---------- 与えられた文章

フィルムAの片面に、上記で調製した塗料Dを、硬化後の厚みが3.0μmになるようにワイヤーバーコーターを用いて塗布した後、100℃に設定したオーブン中に10分間入れることで溶媒を乾燥、除去し、フィルムの端部を固定した状態でベルトコンベア装置に入れ、塗布面に高圧水銀ランプ(160W/cm)を照射し、片面に光硬化性の硬化層を有するフィルムを得た。
該フィルムの当該硬化層が形成されていない面に対し、上記同様に塗料Dを塗布して硬化を行うことにより、両面に硬化層が形成された積層フィルムを得た。得られた積層フィルム1の硬化層における粒子の体積割合は63.4体積%であった。また光重合性化合物(新中村化学工業株式会社製、商品名「A−DCP」)の体積割合は35.5体積%であり、光開始剤(BASF製、1−ヒドロキシシクロヘキシル−フェニルケトン)の体積割合は1.1体積%であった。
後述する測定方法に準拠して、得られた積層フィルム1の特性を評価した。結果は表1に示す。なお、積層フィルム1の屈折率は1.48であった。
(硬化性組成物Eの調製)
トリシクロデカン構造を有する、分子量が304の光硬化性2官能アクリレートモノマー・オリゴマー(新中村化学工業株式会社製、商品名「A−DCP」、屈折率1.50)79.4質量%、透明微粒子Aを18.2質量%及び光硬化剤(BASF製、1−ヒドロキシシクロヘキシル−フェニルケトン)2.5質量%に対して、溶媒(荒川化学工業株式会社製、メチルエチルケトン)50質量部を均一に混合し、硬化層形成用の硬化性組成物Aを得た(以下、「塗料E」と称する。組成物中の固形分量は66%であった。)。

--------------------
---------- 記録データ

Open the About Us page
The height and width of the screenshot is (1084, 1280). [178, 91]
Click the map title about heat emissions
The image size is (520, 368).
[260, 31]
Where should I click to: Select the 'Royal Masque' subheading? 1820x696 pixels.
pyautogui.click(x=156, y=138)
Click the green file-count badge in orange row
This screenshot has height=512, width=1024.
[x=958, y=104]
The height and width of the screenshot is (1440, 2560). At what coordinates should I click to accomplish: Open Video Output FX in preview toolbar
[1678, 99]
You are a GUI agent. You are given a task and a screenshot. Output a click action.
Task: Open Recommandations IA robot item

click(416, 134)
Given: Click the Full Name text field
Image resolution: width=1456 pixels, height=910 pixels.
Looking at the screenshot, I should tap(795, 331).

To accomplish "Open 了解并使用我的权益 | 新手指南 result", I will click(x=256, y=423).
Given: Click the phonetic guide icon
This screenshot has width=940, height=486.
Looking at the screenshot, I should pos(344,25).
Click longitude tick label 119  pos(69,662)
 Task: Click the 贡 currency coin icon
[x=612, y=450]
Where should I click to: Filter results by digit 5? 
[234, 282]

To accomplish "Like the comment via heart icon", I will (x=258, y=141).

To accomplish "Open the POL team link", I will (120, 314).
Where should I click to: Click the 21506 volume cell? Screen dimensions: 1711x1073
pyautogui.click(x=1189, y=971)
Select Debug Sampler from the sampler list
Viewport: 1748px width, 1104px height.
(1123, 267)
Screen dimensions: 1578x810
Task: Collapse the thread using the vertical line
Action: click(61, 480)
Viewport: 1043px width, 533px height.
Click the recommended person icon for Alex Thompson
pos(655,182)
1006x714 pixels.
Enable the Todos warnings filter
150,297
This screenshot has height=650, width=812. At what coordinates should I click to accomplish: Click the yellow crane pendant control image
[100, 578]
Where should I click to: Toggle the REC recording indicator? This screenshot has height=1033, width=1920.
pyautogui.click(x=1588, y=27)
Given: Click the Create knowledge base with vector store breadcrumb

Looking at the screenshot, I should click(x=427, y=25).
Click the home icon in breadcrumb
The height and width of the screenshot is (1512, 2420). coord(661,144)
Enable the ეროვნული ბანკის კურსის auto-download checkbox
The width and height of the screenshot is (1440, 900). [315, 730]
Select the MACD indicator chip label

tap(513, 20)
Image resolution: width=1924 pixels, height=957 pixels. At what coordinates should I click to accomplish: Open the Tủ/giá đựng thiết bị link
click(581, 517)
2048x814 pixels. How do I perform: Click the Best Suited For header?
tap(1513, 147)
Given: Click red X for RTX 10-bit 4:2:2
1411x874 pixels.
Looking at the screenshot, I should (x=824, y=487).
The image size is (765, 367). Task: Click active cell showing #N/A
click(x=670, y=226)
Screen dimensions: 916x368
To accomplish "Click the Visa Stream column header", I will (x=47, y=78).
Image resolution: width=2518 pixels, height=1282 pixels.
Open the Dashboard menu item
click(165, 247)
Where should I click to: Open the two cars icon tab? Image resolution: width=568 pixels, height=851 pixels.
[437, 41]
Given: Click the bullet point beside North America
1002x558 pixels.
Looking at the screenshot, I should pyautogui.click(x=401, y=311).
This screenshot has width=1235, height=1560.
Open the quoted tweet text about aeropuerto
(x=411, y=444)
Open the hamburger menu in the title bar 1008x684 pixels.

--------------------

与えられた文章の「該フィルムの当該硬化層が形成されていない面に対し」で始まる段落を、主な数値を残して箇条書きにまとめてください。

- フィルムの硬化層がない面にも塗料Dを同様に塗布・硬化し、両面に硬化層を持つ積層フィルムを得た。
- 積層フィルム1の硬化層の体積割合:
  - 粒子:63.4体積%
  - 光重合性化合物(新中村化学工業株式会社製「A−DCP」):35.5体積%
  - 光開始剤(BASF製、1−ヒドロキシシクロヘキシル−フェニルケトン):1.1体積%